The call centre mailed me a list of re-sellers, but none was able to supply a decoder and had not had it in stock for months. They seemed unconcerned as to when it might be available again. I sense that Vivid, too, has been a market failure, even though Sentech maintains that it has met its requirement of bringing television to under-serviced areas.
SABC was clearly betting that SABC International would be on the DStv platform, but after about two years of talks, it has yet to strike a deal with MultiChoice.
SABC International’s champion, Zikalala, who has left the SABC, told me that MultiChoice was always keen on including the news channel. He blamed the group executive at the SABC, led by former chief executive Dali Mpofu, for the failure to conclude a deal to this effect.
Zikalala said that all MultiChoice wanted in exchange for a spot on DStv was access to one-year-old documentaries which were gathering dust on the shelf. He said while Multi-Choice wanted a news channel, the SABC group executive wanted an entertainment and news channel and negotiations broke down.
The result was that SABC International was all dressed up, with 13 news bureaux, including in Washington, New York, Jamaica, London, Brussels, Sao Paulo, the Democratic Republic of Congo, Harare, Senegal, Nigeria, Kenya and China, but had nowhere to go in terms of an audience to access its news.
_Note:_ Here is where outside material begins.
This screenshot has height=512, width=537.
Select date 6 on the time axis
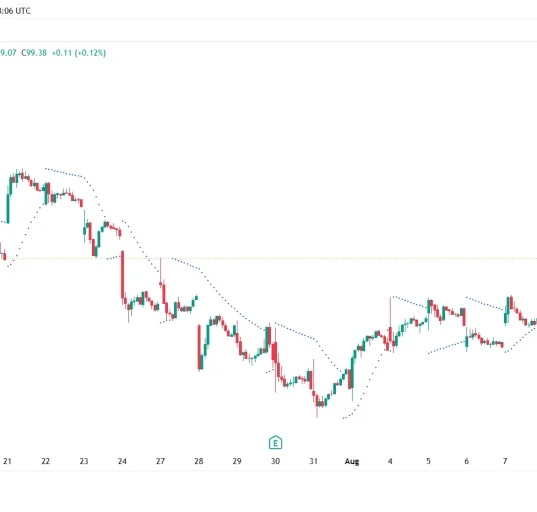[x=466, y=461]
Zikalala told me the channel has the best journalists, but a colleague who reviewed the offering for Multi-Choice said that the coverage was dreadful and while the SABC had all these far-flung reporters, they seemed to do little or no coverage themselves.
Perhaps not surprisingly now, the SABC is more than a little coy in telling us what this adventure has cost and continues to cost.
I asked DA and ANC members of the portfolio committee on communications, after the SABC made a submission to it, what contribution SABC International was making to the financial malaise. Neither party knew the answer. Likewise, inquiries at the ministry of communications produced the same result.
The SABC’s submission tells us that it wants the government to pay half the costs of running SABC International. It has asked the department of communications and the treasury for this, but this has been declined. We are not told how much is involved.
The now defunct Empire magazine reported in March 2008 that SABC International had operating costs of R200-million a year.
Zikalala told me that costs were not that high. He said he thought he had the costs on his cellphone and would SMS them to me. He wrote: “We spent about R694[-million] of a budget of R602[-million]. The bureaux budget was R35[-million] and we spent R43[-million].”
He also said that he did not want to spoil his relationship with the SABC.
Zikalala said that Robin Nicholson, the SABC’s chief financial officer, did not include a budget for SABC International in the SABC’s projections because he thought it should be closed down. But members of the board thought differently.
MultiChoice said that discussions with the SABC are continuing, although they have been delayed by having to wait for the new board. My sense is that it does not particularly value SABC International’s offering, as it has a number of channels that cover the African story.
The treasury also said that discussions with the SABC are continuing.
Ismail Vadi, the head of the portfolio committee, and the department of communications referred inquiries to the new SABC interim board chairperson, Irene Charnley. Charnley did not return my calls.